● EXERCISES
(1) Can you rewrite the paragraph beginning "Some believe the Lion" from the passage on Roche heraldry as a short list that keeps its main facts?
(2) Could you carry on the passage on Roche heraldry, picking up right after its final sentence?

● QUOTED PASSAGE
# # # # #

Certainly, it meant a firm foundation - but for a Roach predator? People inclined to this Christian interpretation might also see in the three fish in relation to the Trinity, without realizing the the rock is displayed as a foundation or place of rest for the osprey, and not the Roach it plans to have for dinner.
Some, with reference to Old French, rendered it "Mon Roche (because God was Male); later, others "corrected" it linguistically to "Ma Roche" (because in French, rock, "la roche" is feminine - "la" not "le"; "ma" not "mon". Intererstingly, "la Rocque" is female, but smaller. They were also more inclined to the Lion that the Fish, in general.
Alternatively, on other arms in our surname, an antique five-pointed crown or "ROCHE" has been placed atop the shield or on the head of a Lion (the arms of another family of the name), within the Peerage, but of different Pedigree.
A five-pointed crown in mythology is associated with regal authority; and the Lion with courage - the symbol of a great Warrior or Chief. But either these motifs can render the same potential interpretation.
Some believe the Lion to be reflective of a Dragon or Tiger - respectively, Teutonic or Lombard (Italian) - which pre-date Charlemagne, Emperor of the Franks - with whom the Lion is often associated.

# # # # #

● SUPPLIED INFORMATION
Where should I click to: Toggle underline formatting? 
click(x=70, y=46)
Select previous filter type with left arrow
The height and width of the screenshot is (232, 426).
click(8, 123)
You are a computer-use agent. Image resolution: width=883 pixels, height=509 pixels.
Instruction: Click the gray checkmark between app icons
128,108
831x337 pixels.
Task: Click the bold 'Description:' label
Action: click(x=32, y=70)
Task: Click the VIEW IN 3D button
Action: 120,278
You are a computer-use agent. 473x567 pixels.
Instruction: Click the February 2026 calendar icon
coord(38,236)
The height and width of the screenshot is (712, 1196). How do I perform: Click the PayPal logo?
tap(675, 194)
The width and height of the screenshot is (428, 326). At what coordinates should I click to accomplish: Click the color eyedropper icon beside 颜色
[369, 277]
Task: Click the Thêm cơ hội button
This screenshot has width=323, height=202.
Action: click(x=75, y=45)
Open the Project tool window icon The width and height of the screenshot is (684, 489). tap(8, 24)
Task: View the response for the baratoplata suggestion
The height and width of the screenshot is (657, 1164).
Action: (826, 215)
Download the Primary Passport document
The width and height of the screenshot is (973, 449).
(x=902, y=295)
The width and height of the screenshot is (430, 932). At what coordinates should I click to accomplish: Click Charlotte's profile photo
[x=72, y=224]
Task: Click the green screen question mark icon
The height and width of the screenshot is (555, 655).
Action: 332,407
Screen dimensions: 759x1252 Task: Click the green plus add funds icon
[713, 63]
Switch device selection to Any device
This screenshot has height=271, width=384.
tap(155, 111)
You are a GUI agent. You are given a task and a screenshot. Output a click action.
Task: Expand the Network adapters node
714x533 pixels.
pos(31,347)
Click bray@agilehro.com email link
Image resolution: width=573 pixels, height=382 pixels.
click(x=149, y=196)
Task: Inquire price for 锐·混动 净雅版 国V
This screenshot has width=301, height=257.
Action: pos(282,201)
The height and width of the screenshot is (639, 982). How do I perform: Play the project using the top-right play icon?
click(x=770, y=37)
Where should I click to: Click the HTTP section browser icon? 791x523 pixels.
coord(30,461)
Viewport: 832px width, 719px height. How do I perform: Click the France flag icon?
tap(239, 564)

# # # # #

● EXPECTED RESPONSES
(1)
- Some believe the Lion reflects a Dragon or a Tiger.
- The Dragon is Teutonic and the Tiger is Lombard (Italian).
- These symbols predate Charlemagne, Emperor of the Franks.
- The Lion is often associated with Charlemagne.

(2)
I have also seen Lions with the tail of a fish in place of hind paws (mermaid-like), no doubt a reflection of long association with the sea for reasons of war, trade and a source of nourishment.
De la Roche, of course, was continental, pre-dates de Roch, and almost always relates to a town or city of origin - and occasionally to a mountain fortress (during the Crusades). Surnames by then has been established, a fortress on a rocky height near a city or town of note might be named Roche if it were owned or held by them.
Fish and water have very definite mythological connotations - metaphysical, in fact - subjects to which many of our surname have been drawn. The red background was likely associated with Life itself. This seems a little esoteric for the Norse, Franks and Germans - for them and the English, the Raven and Lion seem more appropos.
Scholars debate how many branches of the "Roche" family exist in Ireland. Estimates have varied from three to five, but whole (especially later) peerages, and, therefore, pedigrees, have been excluded or manipulated through this exercise. Others, still, have been removed from the Peerage.
Given those stripped of Peerages during the Reformation; those still in dispute or unresolved; the mischief worked by "antiquarians"who "fiddled pedigrees when they could, and the fact that a Republic has no legal basis on which to grant Arms, the issue is moot.
Roches, by name, are found elsewhere in the British Isles, in most of western Europe, and, more rarely, further to the East. It will, of course, be in the language used by the culture occupying a given county or region, and in each case is subject to different spellings.
Modern geneticists - as with much of recorded history - have literally revolutionized our cultural history and mythology. They have shown there are three distinct branches (Haplogroups) using the surname Roche (spelling varies) in Ireland and the Diaspora countries of if Norse, Celtic or Mid-Eastern origin.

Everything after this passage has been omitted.